LES EXCENTRIQUES
ARTHUR CRAVAN - INTRO ET SOMMAIRE
Arthur Cravan
Maintenant
Autobiographie

 


FABIAN LLOYD
VOYAGE
PEINTURE
MAINTENANT
POESIE
BOXE
AMOUR
GUERRE
CALACA
VIVANT

 

UNE AUTOBIOGRAPHIE

"Les abrutis ne voient le beau que dans les belles choses."

"Maintenant" aurait pu, comme tant d'autres revues d'avant-garde, devenir avec le temps un simple document historique, un objet pittoresque, témoignage jauni d'audaces dépassées. Ce n'est pas le cas.

Pour deux raisons. "Tout grand artiste a le sens de la provocation", écrit Cravan. Force est de reconnaître qu'il possède ce sens au plus haut point et que, contrairement à certains provocateurs prudents, il se choisit des cibles de renom (André Gide, Apollinaire, Marie Laurencin) et ne retient pas ses coups. Le portrait-charge qu'il fait de Gide, par exemple, est d'une virulence réjouissante. Cravan peut se montrer cruel, mais c'est de la cruauté de l'enfant qui dit "le Roi est nu". Il piétine ses adversaires avec tout l'entrain du gosse qui saccage son château de sable, avec une telle joie sauvage qu'il est difficile de ne pas rire, ou même de lui en vouloir. Guillaume Apollinaire le provoque en duel avant tout pour la beauté du geste car il avoue "avoir goûté le savoureux pamphlet" qui l'esquinte lui et ses amis.

Ensuite, qu'il écrive sur André Gide ou l'Exposition des Indépendants, qu'il se dissimule derrière le masque d'Oscar Wilde ou d'Edouard Archinard, Cravan se livre; il est avant tout son propre sujet. Plus qu'une revue littéraire, "Maintenant" est une autobiographie morcelée, à mi-chemin entre le rêve éveillé et la confession, un objet littéraire non identifié, singulier, d'où, entre deux provocations, deux blagues, émerge peu à peu, le portrait d'un voyou et d'un dandy, d'un poète et d'un boxeur, d'un géant et d'un enfant, d'un homme qui "n'est si infortuné que parce que mille âmes habitent un seul corps." (Autrement, n°3)

> [DONNÉES FOURNIES]
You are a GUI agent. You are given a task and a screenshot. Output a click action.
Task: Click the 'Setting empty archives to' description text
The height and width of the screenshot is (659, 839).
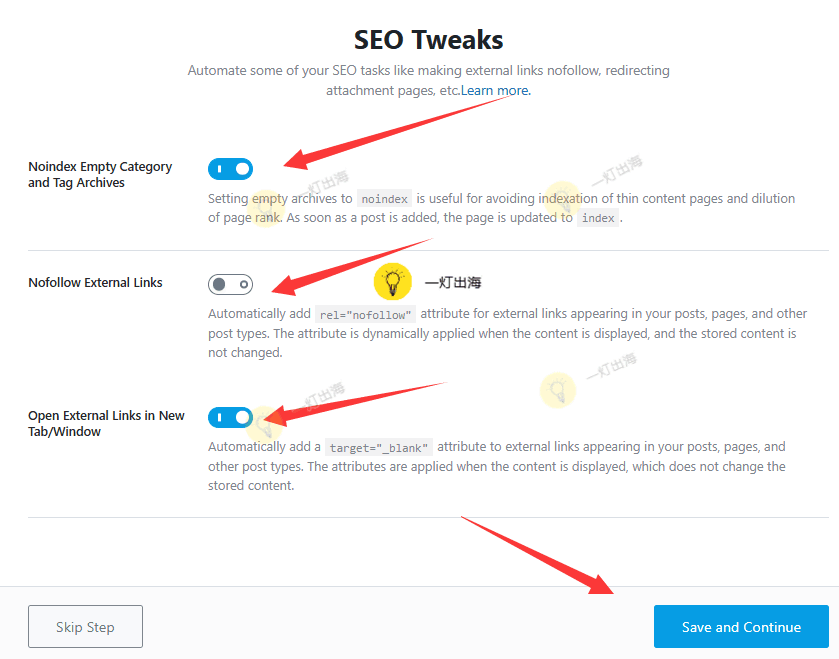[280, 199]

> [CONSIGNES]
(1) Condensez sous forme de liste le paragraphe de l'extrait qui commence par « Ensuite, qu'il écrive sur André Gide », en conservant ses faits principaux.
(2) Traduisez en anglais la phrase suivante de l'extrait : « Le portrait-charge qu'il fait de Gide, par exemple, est d'une virulence réjouissante. »
(3) Renvoyez à l'identique le passage de l'extrait qui va de « Pour deux raisons. » jusqu'à « et ses amis. » inclus.
Basez-vous uniquement sur l'extrait pour répondre.

> [RÉPONSES PAR CONSIGNE]
(1)
- Qu'il écrive sur André Gide ou sur l'Exposition des Indépendants, qu'il se cache derrière le masque d'Oscar Wilde ou d'Edouard Archinard, Cravan se livre et reste avant tout son propre sujet.
- Plus qu'une revue littéraire, « Maintenant » est une autobiographie morcelée. Elle se tient à mi-chemin entre le rêve éveillé et la confession, comme un objet littéraire non identifié et singulier.
- Entre deux provocations et deux blagues s'en dégage peu à peu le portrait d'un voyou et d'un dandy, d'un poète et d'un boxeur, d'un géant et d'un enfant.
- C'est le portrait d'un homme qui « n'est si infortuné que parce que mille âmes habitent un seul corps » (Autrement, n°3).

(2) His caricature of Gide, for example, is delightfully virulent.

(3)
Pour deux raisons. "Tout grand artiste a le sens de la provocation", écrit Cravan. Force est de reconnaître qu'il possède ce sens au plus haut point et que, contrairement à certains provocateurs prudents, il se choisit des cibles de renom (André Gide, Apollinaire, Marie Laurencin) et ne retient pas ses coups. Le portrait-charge qu'il fait de Gide, par exemple, est d'une virulence réjouissante. Cravan peut se montrer cruel, mais c'est de la cruauté de l'enfant qui dit "le Roi est nu". Il piétine ses adversaires avec tout l'entrain du gosse qui saccage son château de sable, avec une telle joie sauvage qu'il est difficile de ne pas rire, ou même de lui en vouloir. Guillaume Apollinaire le provoque en duel avant tout pour la beauté du geste car il avoue "avoir goûté le savoureux pamphlet" qui l'esquinte lui et ses amis.